Task to carry out - Lines from the records below that contain the word "will" are to be copied out.

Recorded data
□ □ □ □

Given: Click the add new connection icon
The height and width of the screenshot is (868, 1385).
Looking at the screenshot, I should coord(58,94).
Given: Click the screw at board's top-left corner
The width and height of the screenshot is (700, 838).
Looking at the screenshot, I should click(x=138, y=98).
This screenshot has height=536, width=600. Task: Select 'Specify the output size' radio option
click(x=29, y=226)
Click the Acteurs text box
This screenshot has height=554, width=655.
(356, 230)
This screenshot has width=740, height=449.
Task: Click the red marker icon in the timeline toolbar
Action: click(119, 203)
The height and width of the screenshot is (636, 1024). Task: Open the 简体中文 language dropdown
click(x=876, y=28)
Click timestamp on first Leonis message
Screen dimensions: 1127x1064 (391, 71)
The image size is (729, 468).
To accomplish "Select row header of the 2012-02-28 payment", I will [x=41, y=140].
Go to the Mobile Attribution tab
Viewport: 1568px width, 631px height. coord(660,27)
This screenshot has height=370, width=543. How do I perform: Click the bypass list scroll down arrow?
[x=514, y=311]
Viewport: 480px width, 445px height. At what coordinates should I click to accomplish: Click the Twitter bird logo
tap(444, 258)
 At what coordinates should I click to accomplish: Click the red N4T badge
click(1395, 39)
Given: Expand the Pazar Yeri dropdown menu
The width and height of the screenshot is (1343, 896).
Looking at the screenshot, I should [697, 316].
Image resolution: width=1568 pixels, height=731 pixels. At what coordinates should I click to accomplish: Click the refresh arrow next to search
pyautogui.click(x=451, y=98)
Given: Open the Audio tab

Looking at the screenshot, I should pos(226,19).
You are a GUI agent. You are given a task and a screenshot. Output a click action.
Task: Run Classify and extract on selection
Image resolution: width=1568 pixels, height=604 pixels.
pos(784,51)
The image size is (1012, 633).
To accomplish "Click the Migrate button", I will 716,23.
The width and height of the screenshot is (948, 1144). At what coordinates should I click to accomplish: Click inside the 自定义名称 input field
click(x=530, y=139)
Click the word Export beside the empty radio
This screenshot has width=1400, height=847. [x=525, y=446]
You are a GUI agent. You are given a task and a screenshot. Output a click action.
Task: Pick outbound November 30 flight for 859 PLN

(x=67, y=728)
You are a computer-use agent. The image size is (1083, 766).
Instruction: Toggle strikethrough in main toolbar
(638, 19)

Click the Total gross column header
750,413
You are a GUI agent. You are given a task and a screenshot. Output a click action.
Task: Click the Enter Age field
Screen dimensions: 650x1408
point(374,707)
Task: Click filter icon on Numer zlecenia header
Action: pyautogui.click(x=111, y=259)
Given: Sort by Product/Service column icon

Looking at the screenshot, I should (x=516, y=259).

□ □ □ □

Reply -
To accomplish "Select row header of the 2012-02-28 payment", I will [x=41, y=140].
To accomplish "Click the Migrate button", I will 716,23.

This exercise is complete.